__Data records__:
************
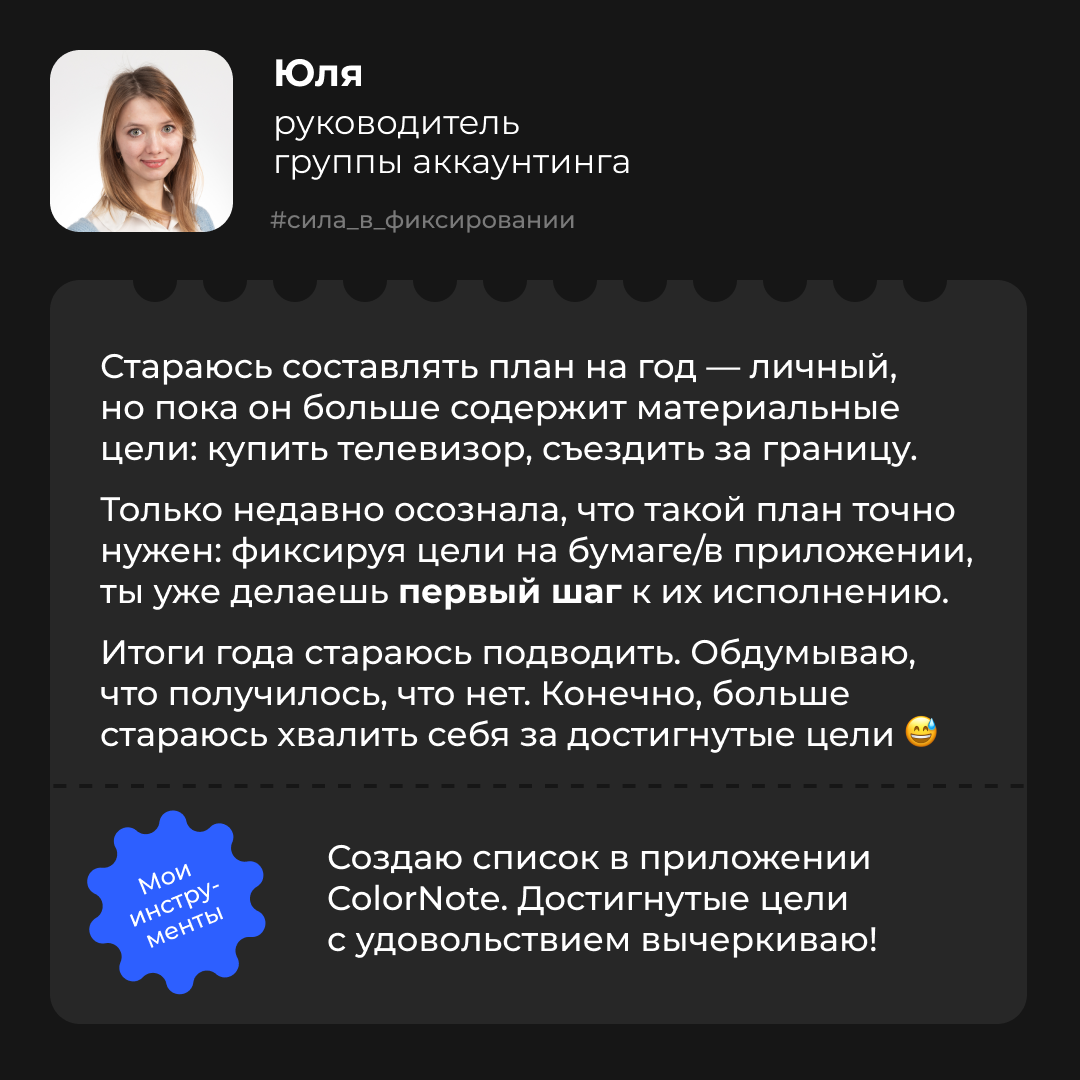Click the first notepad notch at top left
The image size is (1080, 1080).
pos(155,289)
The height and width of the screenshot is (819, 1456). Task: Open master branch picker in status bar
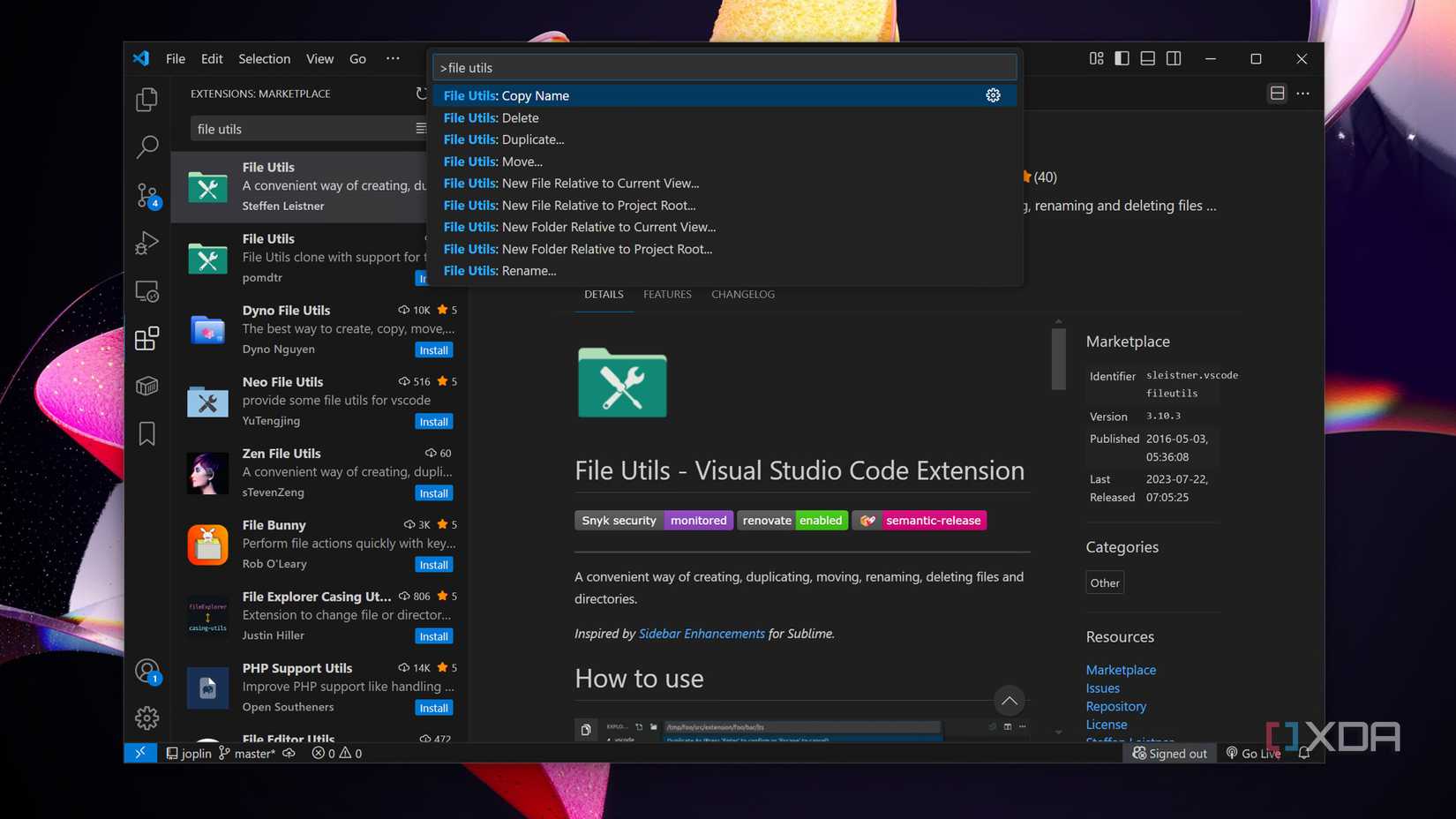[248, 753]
************
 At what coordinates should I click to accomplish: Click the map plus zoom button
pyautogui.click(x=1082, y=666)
************
__Task objective__: Please recast the rows starting with the line containing "At what coordinates" and going on through the line containing "pyautogui.click(x=1082, y=666)" as a JSON list of strings, one per line, leaving out blank lines.

__Solution to this task__:
[
  " At what coordinates should I click to accomplish: Click the map plus zoom button",
  "pyautogui.click(x=1082, y=666)"
]